スイス中銀は信用不安が拡大していた2011年9月に、通貨スイスフランの上昇を防ぐため、ユーロに対する為替レートの上限を1ユーロ=1.20スイスフランに設定した。この水準を維持するため、つまりはスイスフラン高を防ぐため、外国為替市場での無制限介入、スイスフラン売りユーロ買いを実施してきた。この無制限介入を終了すると発表したのである。
その上限の撤廃と無制限介入の終了の理由として、スイス中銀は、昨年からユーロとスイスフランが米ドルに対し大幅に下落し、国内産業への脅威も後退したため、上限を設定する大義は薄れたためとしていたが、本当の理由は異なると思われる。
わずかな時間でスイスフランがユーロに対して40%も急騰したことをみても、市場参加者はまったくこの上限撤廃と無制限介入の終了は意識していなかったことが伺える。まさにサプライズと言えたが、ここにいったいどのような理由があったのか。

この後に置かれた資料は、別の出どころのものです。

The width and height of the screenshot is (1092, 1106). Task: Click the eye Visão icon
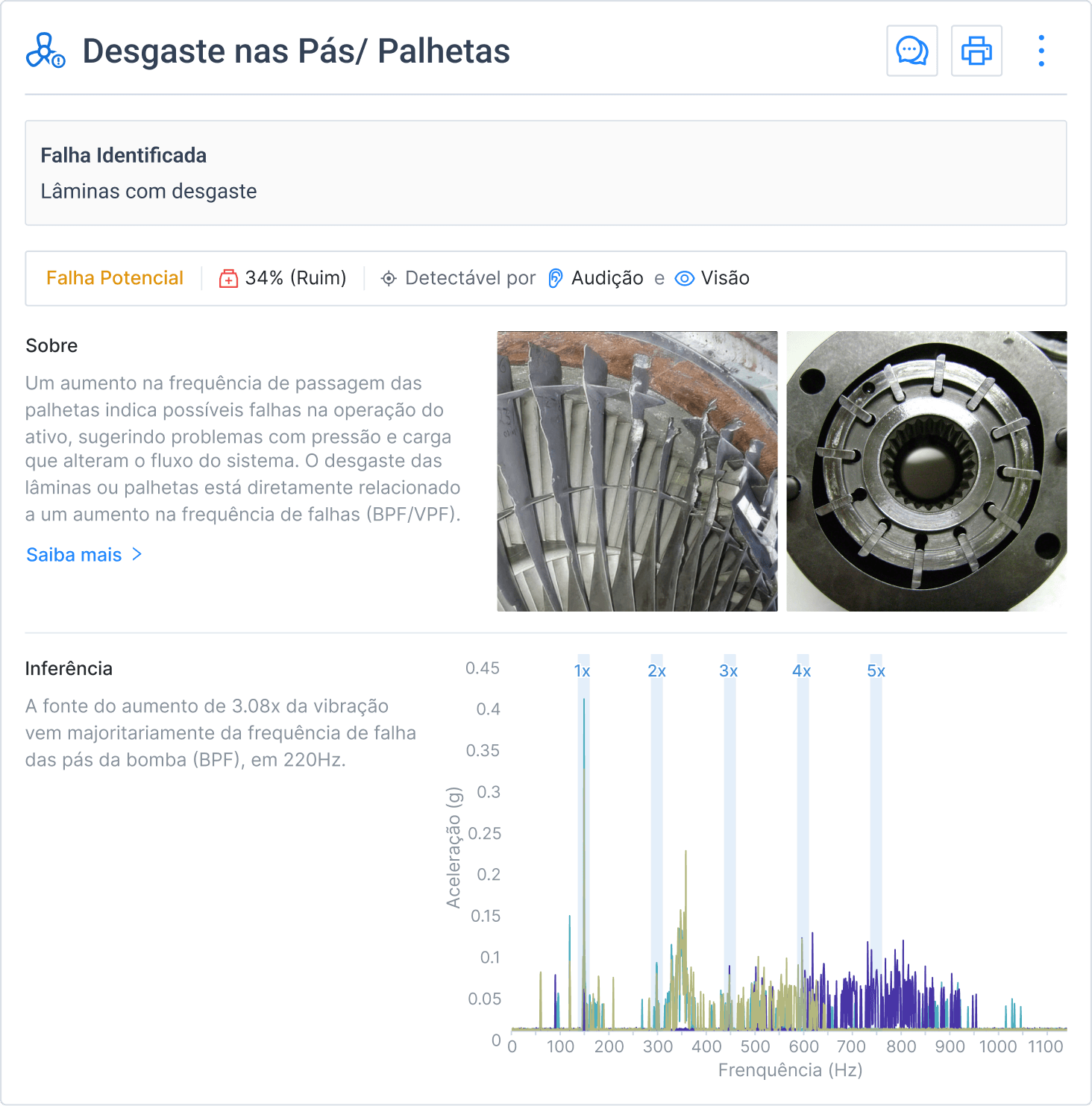[684, 278]
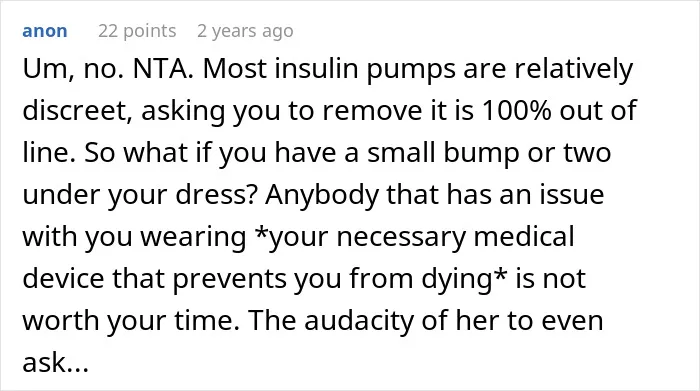Image resolution: width=700 pixels, height=391 pixels.
Task: Open the 2 years ago timestamp permalink
Action: [x=245, y=31]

スイス中銀は対ユーロの為替レートの上限を撤廃の代わりとして、超過準備に適用する金利をマイナス0.25%からマイナス0.75%とし、政策金利のLIBOR誘導目標レンジもマイナス1.25%〜マイナス0.25%に引き下げた。つまり利下げを実施した。マイナス金利ではあるが、ある意味伝統的な金融政策手段に戻した格好となった。しかし、これはほとんど歯止めにはならなかったことからも、スイス中銀はいったい何を考えているのかということにもなりかねない。

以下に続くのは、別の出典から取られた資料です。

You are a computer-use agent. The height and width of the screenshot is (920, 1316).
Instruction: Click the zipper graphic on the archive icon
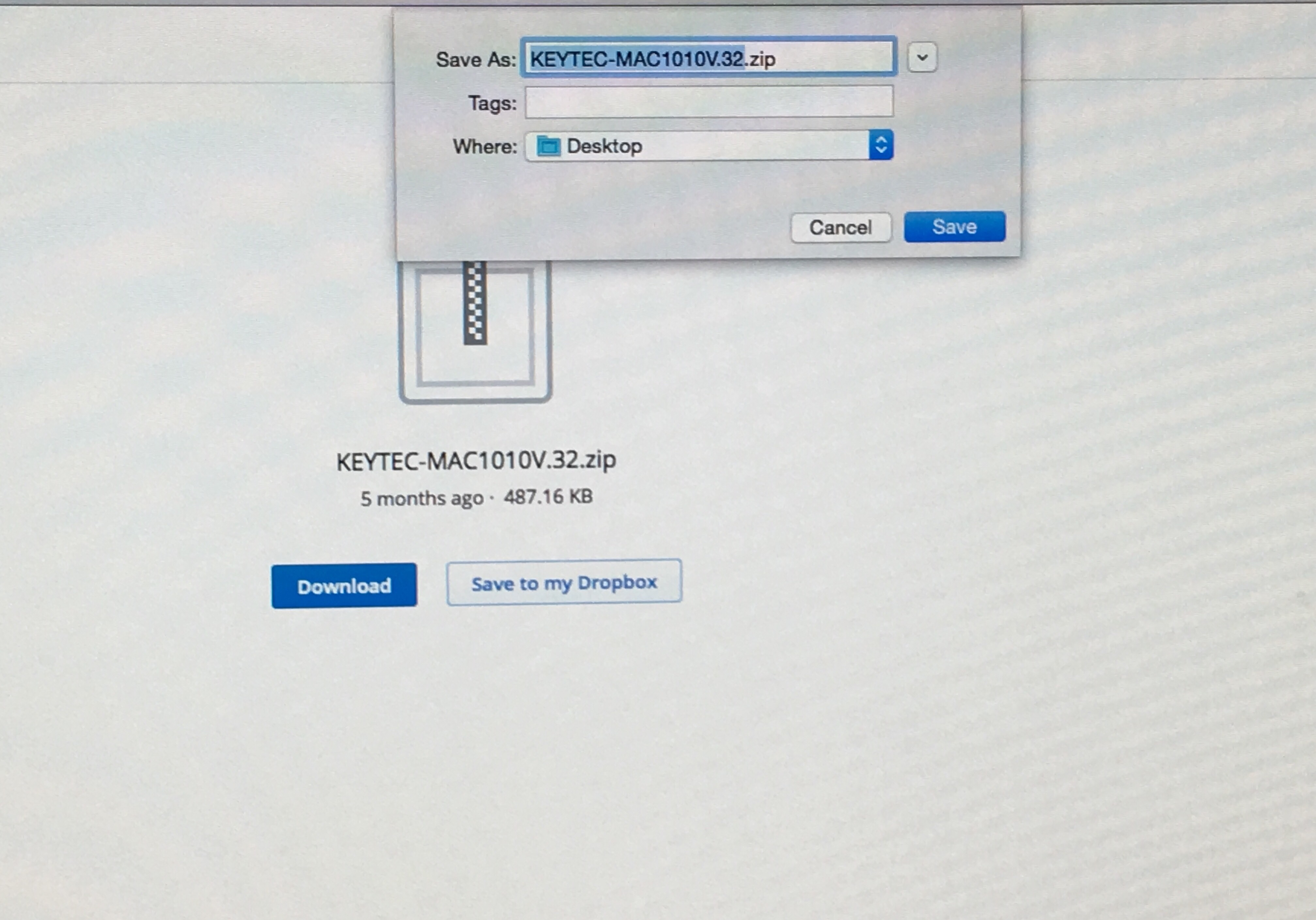point(475,302)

これにはスイス中銀としてはやむを得ない事情があったと推察せざるを得ない。そのひとつの要因として推測されるのが、1月22日のECB理事会である。この会合で量的緩和策を導入する可能性が高まっている。ドイツなどの反対は根強いが、ユーロ圏のディスインフレ傾向は強まっており、ドラギ総裁としては通貨安などでの物価上昇を意識した量的緩和を実現させようとしている。そのあたりの動きの情報をスイス中銀がキャッチしたことで、1ユーロ=1.20スイスフランに押さえ込むことは物理的にかなり厳しくなると判断したのではなかろうか。また、ギリシャの総選挙が迫り、安全資産としてのスイスフランへの買い圧力がさらに強まることも意識した可能性もある。

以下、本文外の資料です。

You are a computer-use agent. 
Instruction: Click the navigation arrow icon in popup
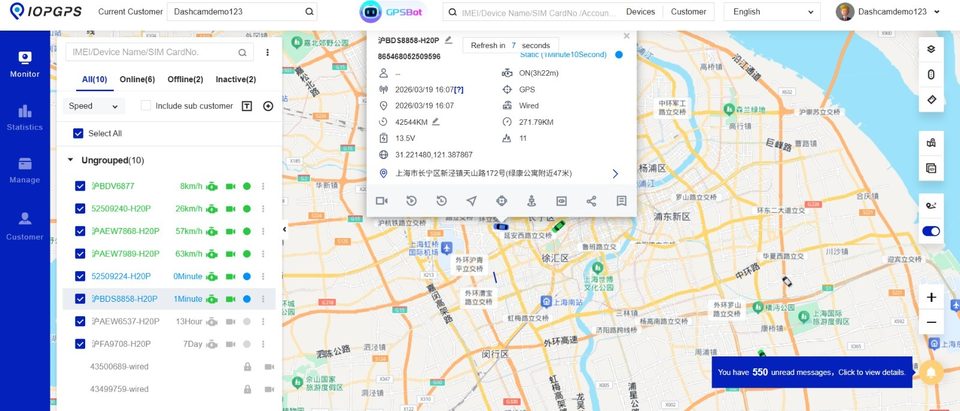471,201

さらに、この無制限介入という物量作戦にもかなり無理が生じてきた可能性がある。スイス中銀のバランスシートは膨れあがり、スイスの外貨準備はGDPの7割を超える規模に膨らんでいる。これ以上無理を重ねることに対して、大量に保有するユーロ資産のリスクが大きくなるなど、国内でこれ以上の介入に対して反対の声が上がっていたであろうことも想像させる。
スイス中銀は、患者の治療方法が見つからず、医者(漢方医)がこれ以上の治療はないと見切りをつけ、その匙を投げ出してしまった、つまり匙を投げたということになるまいか。
為替レートの上限設定にはかなり無理があったであろうことも確かであるが、むしろここまで良く続けてきたものともいえる。それほど規模が大きくないスイスフランであればこそできたかもしれないが、それでもかなりの無理をしてきたことも確かである。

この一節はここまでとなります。